Rating vintages and wines on pre-release or barrels samples is, at best, like test driving a car and then ordering another directly from the factory. You never really know what you are going to get. From my guitar experience it would be like buying a guitar after listening to someone else's "identical" model. Each guitar is a grouping of unique pieces of wood, cut and assembled discretely. Whether mass produced or hand made, any guitar maker or player worth a gross of picks will tell you that two guitars made right next to each other from wood cut from the same tree and right next door when the pieces are sawn will still have different tonal properties. They may be similar but they will never sound the same. Like guitars, wine is a living, breathing, changing item. Pre-release samples or barrels are often cherry picked by vitners to showcase the wine. The Bordelaise or California Big Cab makers may make 20 or more different "assemblages" over the bottling of a vintage of wine. Although the winemaker may strive to make each bottling similar, it cannot physically be done. I think I read where Paul Draper and the crew at Ridge might make a dozen or more assemblages from their various barrels for Monte Bello. Does anyone really think that every barrel intended for bottling of a vintage of a given wine is commutated before bottling. No way. Does not happen. So it is bad enough that the finished bottle I buy may be different than yours but how about rating a wine or vintage of an unfinished assembly or a barrel sample? Even worse. When I read the crap about the 2005 Bordeaux vintage where the Speculator, Sir Bobbie and the rest are slinging 95's and 100's like a drunk rich guy at a titty bar, I say "bullshit". There is no way they can have any more than the most mind-boggling WAG about the true worth of the vintage. Oh, they say, we talked to the winemakers and they all say it is the best swill we have made since blah, blah, blah. You think a winemaker is going to diss his product? Give me a break. Every bottle the make is liquid gold in their overcharging, paid-to-much-for-my-vineyard, God-complex minds.

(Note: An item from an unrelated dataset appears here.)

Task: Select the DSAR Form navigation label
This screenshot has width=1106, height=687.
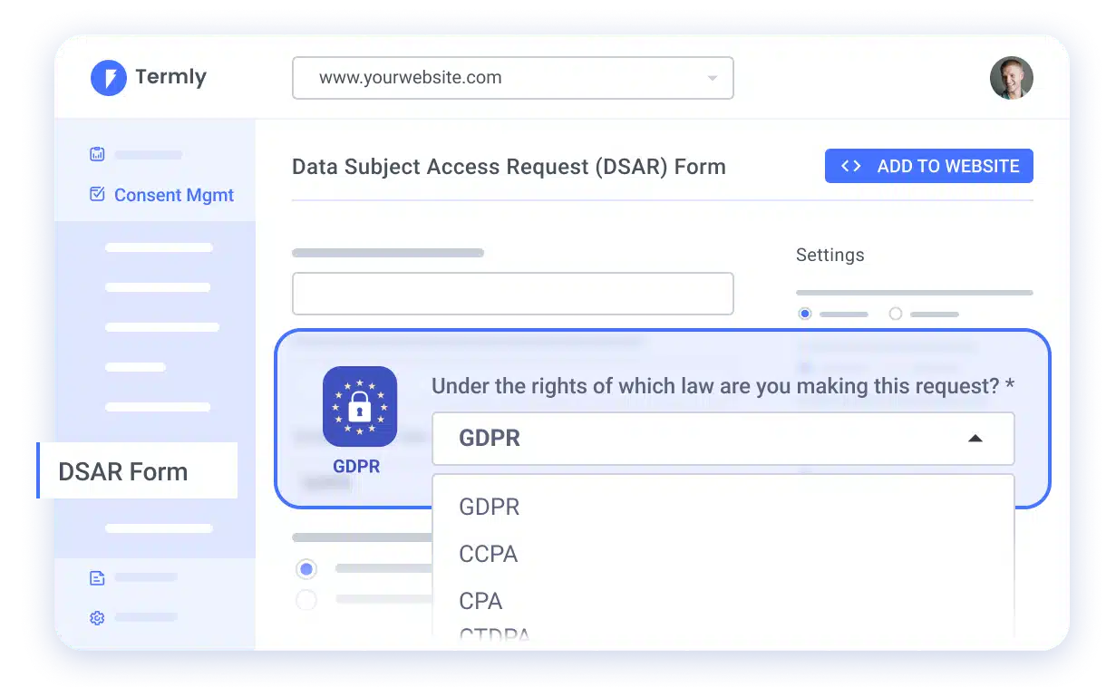Action: click(x=122, y=471)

You ever notice how these wine rating a-holes never compare their barrel/pre-release sample ratings to their bottled sample ratings? You ever try to do it? It is pretty difficult because there are often several years between the publication of the pre-samples and the bottle rankings. They do not want you to do it because they know it would expose the idea of pre-release or barrel ratings as a farce perpetuated to help the winemaking corporations sell swill so that they advertise in their mags. My recommendation is never buy on these pre-tastings. I buy Monte Bello futures every year because I like the wine and I trust Draper won't put out a piece of crap. If you have a favorite wine and want to buy futures, have at it. But know what you are in for and don't ever trust what the wine writing ya-hoos at the Speculator or RP or ST or whomever say.

Now on to the actual bottle rankings. Does anyone really believe the Spectator's assertion that they are rating the wine not how it is now but how it will be when it hits it peak. F--k!!!! Give me a break. God could probably, maybe come up with such a number. But those bozo's. Yea, right. I bought the '92 Caymus Special Selection Cabernet which old Jimmy Laube gave 99 points. I drank it throughout the "drinking window" and it never, ever approached 99 points. Even when the Speculator re-rated it in 2002 in one of their ten year retrospectives, the wine, which should have been right at the peak, only got something like an 89. I would have to go back to my Speculator back issues to look up the actual number, but it was not much higher than that, if at all.

Snap, there it is. By their own admission their rankings "at peak" are bullshit, to quote old Penn and Teller. It boggles the mind that these guys think they are so great at tasting that they can actually predict how a wine will be 5 maybe 10 or more years down the road. What a bunch of arrogant, wine geeky, snobby pigs. It is unfathomable that these jerkoffs can claim to rate the wine "at its peak". You can rate it now, but don't feed the rest of us that you somehow are prescient or God.